Según detalló el medio, Olivella lamentó que, pese a los intentos de la fiscal por recabar diligencias policiales relativas a las detenciones, registros y declaraciones de las víctimas, existen documentos que no se han podido consultar, ya sea por destrucción o porque no fueron entregados. No obstante, señaló que los documentos a los que se tuvo acceso contienen información sobre agentes y sobre la estructura interna de las comisarías, con firmas y nombres concretos de policías implicados en los procedimientos. Olivella afirmó ante los medios que, en su opinión, no se realizaron las gestiones necesarias para identificar a los responsables y consideró que existió falta de voluntad política para avanzar en la investigación.

El medio reseñó que la coordinadora de litigios calificó de contradictorio que, con toda la información recolectada, la Fiscalía pidiera archivar el caso. Además, Olivella expresó su preocupación ante la escasez de recursos institucionales efectivos para romper con una tradición de impunidad en torno a los crímenes del franquismo, enfatizando que la Fiscalía de Memoria Democrática, constituida con ese objetivo, no habría cumplido adecuadamente esa función en este caso.

En relación a los próximos pasos, Irídia planea valorar todos los expedientes recopilados y analizarlos detalladamente con Blanca Serra para definir la estrategia judicial a seguir, según reportó la plataforma de defensa de derechos humanos. Olivella explicó que Serra, quien no pudo declarar directamente ante los medios por motivos de salud, mantiene su convicción sobre la necesidad de exigir justicia y reparación, así como la identificación individual de los responsables de las torturas.

La resolución representa el primer reconocimiento judicial de torturas en Vía Laietana durante el franquismo y la transición, lo que según Olivella constituye un acontecimiento sin precedentes. La investigación, señaló, marca un avance al haberse tomado declaración a la víctima, pero expone también las dificultades de acceso a los archivos oficiales. La coordinadora habló sobre el desafío que enfrentan las víctimas para obtener información acerca de sus propios casos si no media una investigación penal, y apuntó que habitualmente los jueces optan por archivar procedimientos relacionados.

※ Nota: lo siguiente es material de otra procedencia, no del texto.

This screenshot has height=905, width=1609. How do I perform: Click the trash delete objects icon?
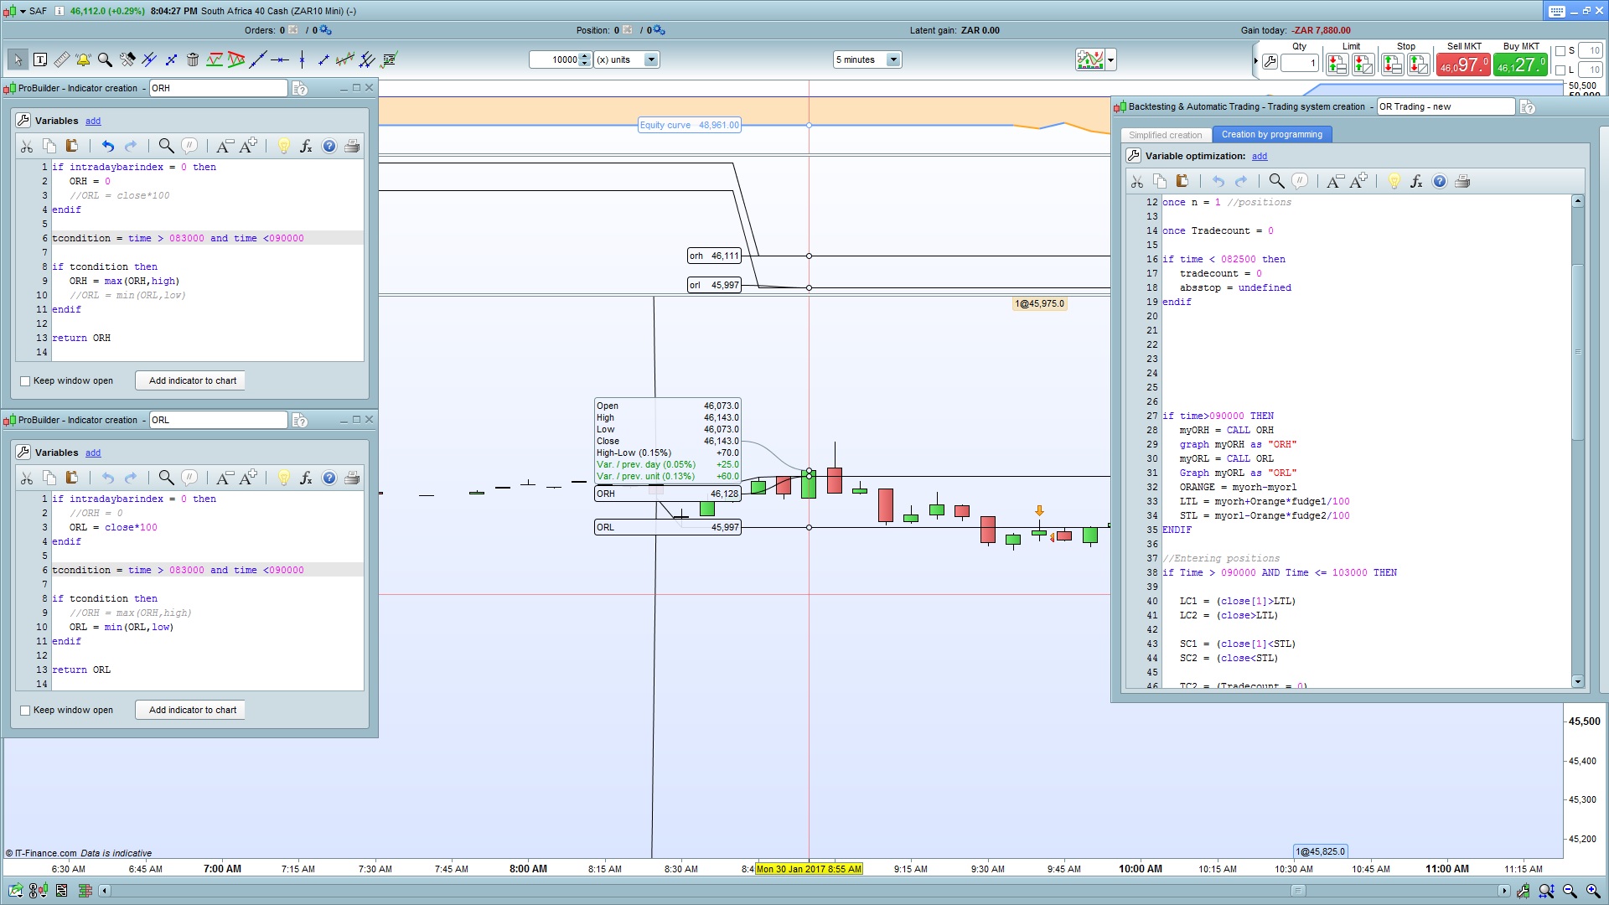pyautogui.click(x=193, y=59)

El medio recogió las declaraciones de la comisionada internacional y legal de Òmnium Cultural, Elena Jiménez, quien manifestó su desacuerdo con la decisión fiscal, argumentando que la labor del órgano, establecido por la Ley de Memoria, tendría como finalidad proteger los derechos de las víctimas y acompañarlas en el proceso de reparación, pero observa que el combate a los crímenes del franquismo enfrenta límites marcados dentro del Estado español. Jiménez sostuvo que la identificación de los responsables de torturas depende del acceso a archivos históricos actualmente bajo custodia policial, una situación que, a su juicio, dificulta las investigaciones. Solicitó que la Jefatura Provincial de Vía Laietana se transforme en un espacio dedicado a la memoria democrática y deje de alojar presencia policial.

Así, la causa sobre las torturas documentadas en Vía Laietana vuelve al debate judicial mediante el recurso de Irídia, mientras organizaciones y víctimas esperan avanzar en la verdad y la reparación, con la expectativa de que las instituciones permitan un acceso real a los archivos y una indagación efectiva sobre los responsables de los crímenes cometidos durante la dictadura.